Toshiba, parent company of Westinghouse which runs the Springfields nuclear fuel plant at Salwick, has run into severe financial difficulties, causing its chairman to resign.
The company, which has 60 per cent of the shares in the NuGen Moorside project to build three new nuclear power plants at Sellafield, has declared a £5bn writedown at its US nuclear business after a major blunder and is expected to announce a £4.8bn loss for the year.
Toshiba has said it is now reviewing its whole nuclear business outside Japan.
NuGen said Toshiba is committed to Moorside but the crisis is set to delay the £10bn scheme which would get its fuel from Springfields, as Toshiba looks to sell its share in the scheme.
The unions are calling on the Government to step in and support the project which could provide seven per cent of the UK’s electricity needs.
Justin Bowden, GMB National Secretary for Energy said: “Toshiba’s chairman Shigenori Shiga falling on his sword underlines the gravity of the company’s situation but must not be allowed to jeopardise the future of Moorside and put this country’s security of energy supply in any more of a precarious situation than it already is.

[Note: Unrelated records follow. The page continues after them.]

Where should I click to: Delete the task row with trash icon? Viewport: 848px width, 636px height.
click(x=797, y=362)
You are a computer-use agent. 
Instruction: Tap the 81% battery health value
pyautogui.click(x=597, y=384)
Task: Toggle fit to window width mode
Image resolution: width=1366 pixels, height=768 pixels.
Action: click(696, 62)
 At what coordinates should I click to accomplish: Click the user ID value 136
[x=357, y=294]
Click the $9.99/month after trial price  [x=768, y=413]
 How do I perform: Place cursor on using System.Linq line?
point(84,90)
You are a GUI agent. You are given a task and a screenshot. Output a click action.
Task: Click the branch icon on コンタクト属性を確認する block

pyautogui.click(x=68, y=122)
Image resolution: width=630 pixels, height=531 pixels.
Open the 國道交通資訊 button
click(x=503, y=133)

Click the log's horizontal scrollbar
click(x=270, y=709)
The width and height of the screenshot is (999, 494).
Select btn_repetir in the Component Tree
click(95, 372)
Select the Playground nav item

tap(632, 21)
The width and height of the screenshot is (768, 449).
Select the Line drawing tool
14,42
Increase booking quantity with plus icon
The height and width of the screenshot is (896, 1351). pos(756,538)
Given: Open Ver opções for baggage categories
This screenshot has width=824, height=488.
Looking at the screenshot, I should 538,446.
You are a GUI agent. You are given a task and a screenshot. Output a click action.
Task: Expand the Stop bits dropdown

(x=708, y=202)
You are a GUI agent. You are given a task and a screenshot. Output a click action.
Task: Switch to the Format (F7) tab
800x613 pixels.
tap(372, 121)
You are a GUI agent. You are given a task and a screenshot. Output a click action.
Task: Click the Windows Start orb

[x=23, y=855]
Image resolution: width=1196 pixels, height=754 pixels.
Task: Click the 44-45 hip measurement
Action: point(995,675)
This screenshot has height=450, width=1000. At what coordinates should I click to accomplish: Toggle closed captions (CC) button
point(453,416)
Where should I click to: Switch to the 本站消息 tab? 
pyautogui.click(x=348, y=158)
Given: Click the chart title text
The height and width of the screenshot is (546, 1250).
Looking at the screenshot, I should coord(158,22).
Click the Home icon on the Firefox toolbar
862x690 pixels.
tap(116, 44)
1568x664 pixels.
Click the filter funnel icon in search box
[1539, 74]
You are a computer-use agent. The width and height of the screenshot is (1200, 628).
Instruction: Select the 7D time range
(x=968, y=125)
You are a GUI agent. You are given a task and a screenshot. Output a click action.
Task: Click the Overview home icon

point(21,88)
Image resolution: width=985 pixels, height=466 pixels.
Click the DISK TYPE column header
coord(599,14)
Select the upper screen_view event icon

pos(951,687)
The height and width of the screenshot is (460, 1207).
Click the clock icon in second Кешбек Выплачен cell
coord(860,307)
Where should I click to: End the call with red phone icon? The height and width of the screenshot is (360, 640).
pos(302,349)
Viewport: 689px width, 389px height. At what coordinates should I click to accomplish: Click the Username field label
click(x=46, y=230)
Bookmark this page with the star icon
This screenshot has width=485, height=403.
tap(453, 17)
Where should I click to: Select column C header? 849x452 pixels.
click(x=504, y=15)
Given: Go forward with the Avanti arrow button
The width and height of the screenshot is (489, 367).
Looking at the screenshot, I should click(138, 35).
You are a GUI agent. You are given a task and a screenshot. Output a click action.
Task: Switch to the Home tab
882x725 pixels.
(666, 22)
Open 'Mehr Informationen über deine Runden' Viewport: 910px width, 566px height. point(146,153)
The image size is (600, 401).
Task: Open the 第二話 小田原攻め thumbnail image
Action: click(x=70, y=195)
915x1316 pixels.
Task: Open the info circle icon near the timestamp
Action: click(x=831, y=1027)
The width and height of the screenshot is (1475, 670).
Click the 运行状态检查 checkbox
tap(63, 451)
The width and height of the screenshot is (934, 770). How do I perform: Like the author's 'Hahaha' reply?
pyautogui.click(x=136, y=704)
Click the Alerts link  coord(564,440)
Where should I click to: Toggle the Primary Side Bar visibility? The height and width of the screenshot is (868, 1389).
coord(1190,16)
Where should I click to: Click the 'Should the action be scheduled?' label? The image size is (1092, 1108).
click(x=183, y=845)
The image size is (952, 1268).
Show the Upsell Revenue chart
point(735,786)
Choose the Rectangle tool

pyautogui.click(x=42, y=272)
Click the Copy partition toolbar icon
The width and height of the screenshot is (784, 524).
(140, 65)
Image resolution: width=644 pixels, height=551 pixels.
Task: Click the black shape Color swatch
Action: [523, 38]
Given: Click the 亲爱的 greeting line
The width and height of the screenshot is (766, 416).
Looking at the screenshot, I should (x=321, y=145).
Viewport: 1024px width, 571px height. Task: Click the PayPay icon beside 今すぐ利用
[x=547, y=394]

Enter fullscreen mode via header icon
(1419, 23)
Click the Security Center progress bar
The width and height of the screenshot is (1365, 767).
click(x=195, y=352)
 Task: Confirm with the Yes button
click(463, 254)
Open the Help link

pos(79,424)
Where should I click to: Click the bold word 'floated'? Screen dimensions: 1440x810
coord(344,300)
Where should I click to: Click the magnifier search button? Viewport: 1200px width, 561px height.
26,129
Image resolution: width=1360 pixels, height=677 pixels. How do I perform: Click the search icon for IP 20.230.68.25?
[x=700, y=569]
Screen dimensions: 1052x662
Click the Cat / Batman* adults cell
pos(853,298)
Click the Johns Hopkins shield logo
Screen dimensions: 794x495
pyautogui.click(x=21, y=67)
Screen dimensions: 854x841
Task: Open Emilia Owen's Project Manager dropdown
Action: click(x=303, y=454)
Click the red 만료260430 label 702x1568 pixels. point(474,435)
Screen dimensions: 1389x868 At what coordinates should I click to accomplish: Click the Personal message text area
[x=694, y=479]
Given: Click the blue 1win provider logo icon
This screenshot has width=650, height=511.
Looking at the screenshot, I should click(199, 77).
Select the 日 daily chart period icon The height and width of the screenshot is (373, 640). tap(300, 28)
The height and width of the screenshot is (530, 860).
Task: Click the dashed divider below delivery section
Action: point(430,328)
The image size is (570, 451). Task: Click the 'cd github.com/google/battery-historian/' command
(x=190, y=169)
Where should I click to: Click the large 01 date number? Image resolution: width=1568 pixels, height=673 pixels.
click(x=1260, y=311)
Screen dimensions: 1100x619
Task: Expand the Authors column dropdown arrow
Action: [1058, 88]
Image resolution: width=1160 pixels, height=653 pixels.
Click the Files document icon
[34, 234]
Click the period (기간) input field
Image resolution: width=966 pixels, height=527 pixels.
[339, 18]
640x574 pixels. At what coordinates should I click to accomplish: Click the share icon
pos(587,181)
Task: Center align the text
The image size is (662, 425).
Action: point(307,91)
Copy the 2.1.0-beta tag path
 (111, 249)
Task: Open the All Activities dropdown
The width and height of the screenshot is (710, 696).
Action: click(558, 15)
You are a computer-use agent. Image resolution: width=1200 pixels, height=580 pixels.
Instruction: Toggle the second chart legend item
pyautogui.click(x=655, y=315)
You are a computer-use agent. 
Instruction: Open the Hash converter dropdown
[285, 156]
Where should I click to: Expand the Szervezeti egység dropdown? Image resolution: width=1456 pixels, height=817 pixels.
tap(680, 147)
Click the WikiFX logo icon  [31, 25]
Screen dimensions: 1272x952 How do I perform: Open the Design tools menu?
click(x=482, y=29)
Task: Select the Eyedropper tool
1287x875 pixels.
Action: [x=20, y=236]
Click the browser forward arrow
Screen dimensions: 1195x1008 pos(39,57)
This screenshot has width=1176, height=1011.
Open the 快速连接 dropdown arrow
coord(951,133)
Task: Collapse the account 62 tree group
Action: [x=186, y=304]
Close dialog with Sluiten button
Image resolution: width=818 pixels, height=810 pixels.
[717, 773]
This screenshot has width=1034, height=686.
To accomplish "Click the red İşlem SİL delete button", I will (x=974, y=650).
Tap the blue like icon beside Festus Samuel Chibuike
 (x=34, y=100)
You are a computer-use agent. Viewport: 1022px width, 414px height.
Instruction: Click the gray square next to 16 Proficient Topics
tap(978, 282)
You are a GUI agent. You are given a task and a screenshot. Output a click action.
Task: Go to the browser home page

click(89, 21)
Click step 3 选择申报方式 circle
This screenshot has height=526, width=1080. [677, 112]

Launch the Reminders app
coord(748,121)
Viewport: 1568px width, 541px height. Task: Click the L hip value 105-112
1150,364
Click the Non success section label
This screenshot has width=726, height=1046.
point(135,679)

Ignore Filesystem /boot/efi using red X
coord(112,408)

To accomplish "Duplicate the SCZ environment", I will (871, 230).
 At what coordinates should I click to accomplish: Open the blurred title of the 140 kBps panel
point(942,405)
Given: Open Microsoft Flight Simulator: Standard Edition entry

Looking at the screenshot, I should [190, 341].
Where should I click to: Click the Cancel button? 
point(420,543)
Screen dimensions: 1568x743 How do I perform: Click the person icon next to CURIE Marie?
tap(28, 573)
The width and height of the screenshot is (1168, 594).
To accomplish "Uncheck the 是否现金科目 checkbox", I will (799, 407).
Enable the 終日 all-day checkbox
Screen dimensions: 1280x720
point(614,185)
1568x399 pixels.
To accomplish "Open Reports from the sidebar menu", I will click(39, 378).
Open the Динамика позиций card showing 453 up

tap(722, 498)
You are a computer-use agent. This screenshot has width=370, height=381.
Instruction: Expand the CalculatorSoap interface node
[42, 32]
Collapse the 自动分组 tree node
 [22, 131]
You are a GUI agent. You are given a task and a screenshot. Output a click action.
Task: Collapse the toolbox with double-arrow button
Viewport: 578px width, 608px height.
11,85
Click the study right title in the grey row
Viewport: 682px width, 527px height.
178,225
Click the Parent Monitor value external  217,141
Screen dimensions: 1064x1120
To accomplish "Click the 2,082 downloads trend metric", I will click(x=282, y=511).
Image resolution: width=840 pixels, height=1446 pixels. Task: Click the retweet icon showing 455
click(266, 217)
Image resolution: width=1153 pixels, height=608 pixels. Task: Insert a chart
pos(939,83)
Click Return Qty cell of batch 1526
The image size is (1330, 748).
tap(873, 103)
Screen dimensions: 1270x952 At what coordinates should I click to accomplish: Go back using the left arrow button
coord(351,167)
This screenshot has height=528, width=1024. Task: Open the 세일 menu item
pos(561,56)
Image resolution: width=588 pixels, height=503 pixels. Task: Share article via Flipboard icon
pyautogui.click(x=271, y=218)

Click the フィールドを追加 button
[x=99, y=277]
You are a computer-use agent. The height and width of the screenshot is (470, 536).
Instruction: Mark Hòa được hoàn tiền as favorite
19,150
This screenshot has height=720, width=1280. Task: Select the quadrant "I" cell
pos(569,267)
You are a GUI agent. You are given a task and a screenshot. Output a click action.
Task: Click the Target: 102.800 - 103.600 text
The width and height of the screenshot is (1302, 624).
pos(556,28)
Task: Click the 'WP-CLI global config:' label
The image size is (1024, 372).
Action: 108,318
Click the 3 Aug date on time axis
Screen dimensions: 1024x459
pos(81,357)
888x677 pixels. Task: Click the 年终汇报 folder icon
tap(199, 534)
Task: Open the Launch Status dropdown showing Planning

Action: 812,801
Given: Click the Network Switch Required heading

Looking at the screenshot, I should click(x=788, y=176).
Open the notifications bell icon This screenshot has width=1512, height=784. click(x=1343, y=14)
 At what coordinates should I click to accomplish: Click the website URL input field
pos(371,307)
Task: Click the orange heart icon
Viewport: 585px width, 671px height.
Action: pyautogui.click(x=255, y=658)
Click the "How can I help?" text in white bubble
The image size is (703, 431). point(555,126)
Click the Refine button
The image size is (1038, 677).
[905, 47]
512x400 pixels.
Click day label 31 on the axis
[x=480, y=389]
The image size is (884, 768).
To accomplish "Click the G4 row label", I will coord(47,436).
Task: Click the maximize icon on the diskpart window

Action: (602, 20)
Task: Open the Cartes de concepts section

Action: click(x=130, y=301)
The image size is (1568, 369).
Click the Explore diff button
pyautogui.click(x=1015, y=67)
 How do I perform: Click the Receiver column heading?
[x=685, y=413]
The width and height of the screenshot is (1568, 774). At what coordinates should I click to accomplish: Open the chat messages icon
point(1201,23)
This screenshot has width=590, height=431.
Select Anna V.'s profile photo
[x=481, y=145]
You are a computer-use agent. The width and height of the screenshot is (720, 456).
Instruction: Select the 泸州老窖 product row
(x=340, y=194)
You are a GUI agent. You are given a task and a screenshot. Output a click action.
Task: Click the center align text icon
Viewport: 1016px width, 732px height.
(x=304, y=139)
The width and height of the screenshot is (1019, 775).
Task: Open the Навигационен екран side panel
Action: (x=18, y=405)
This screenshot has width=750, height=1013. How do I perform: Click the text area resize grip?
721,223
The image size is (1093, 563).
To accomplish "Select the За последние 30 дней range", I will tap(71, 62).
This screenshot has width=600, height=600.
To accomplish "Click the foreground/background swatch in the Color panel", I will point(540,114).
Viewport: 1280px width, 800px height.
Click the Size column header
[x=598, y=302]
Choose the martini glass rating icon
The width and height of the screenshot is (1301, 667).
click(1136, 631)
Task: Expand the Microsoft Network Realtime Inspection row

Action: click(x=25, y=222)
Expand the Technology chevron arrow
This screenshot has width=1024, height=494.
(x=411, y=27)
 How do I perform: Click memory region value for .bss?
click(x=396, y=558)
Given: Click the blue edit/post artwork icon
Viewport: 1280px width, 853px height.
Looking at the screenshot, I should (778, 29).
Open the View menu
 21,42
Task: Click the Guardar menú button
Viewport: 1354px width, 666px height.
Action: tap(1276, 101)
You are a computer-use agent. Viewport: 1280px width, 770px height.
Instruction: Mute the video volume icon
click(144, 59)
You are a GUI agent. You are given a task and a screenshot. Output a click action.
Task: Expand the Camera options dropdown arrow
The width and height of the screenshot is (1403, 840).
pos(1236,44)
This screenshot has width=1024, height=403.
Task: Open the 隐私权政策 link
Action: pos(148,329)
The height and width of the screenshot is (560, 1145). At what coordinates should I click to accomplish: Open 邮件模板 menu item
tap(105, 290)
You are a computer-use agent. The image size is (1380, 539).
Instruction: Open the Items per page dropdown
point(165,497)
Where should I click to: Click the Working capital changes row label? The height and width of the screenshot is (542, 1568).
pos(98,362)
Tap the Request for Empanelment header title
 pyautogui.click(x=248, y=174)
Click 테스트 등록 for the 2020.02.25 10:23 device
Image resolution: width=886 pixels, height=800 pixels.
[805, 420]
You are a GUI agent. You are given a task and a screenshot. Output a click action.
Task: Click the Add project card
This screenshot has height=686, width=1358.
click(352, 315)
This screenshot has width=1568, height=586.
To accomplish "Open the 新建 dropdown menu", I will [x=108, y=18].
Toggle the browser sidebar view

“It is time for government to show leadership and take over the reins at Moorside.
“The fiasco with Toshiba shows exactly why relying on foreign companies for our energy needs it just plain stupid.
“UK voters will not turn a blind eye any longer to poor decisions by politicians about our future energy needs.”
Unite’s Kevin Coyne said: “This is potentially a deeply troubling development and points to the need for the Government to take a more strategic approach in bringing new nuclear power stations on stream.
“Whether the UK can keep the lights on cannot be left to the vagaries of the market or business decisions taken on the other side of the globe.
“Government ministers must step in if needed with guarantees to secure the Moorside project.”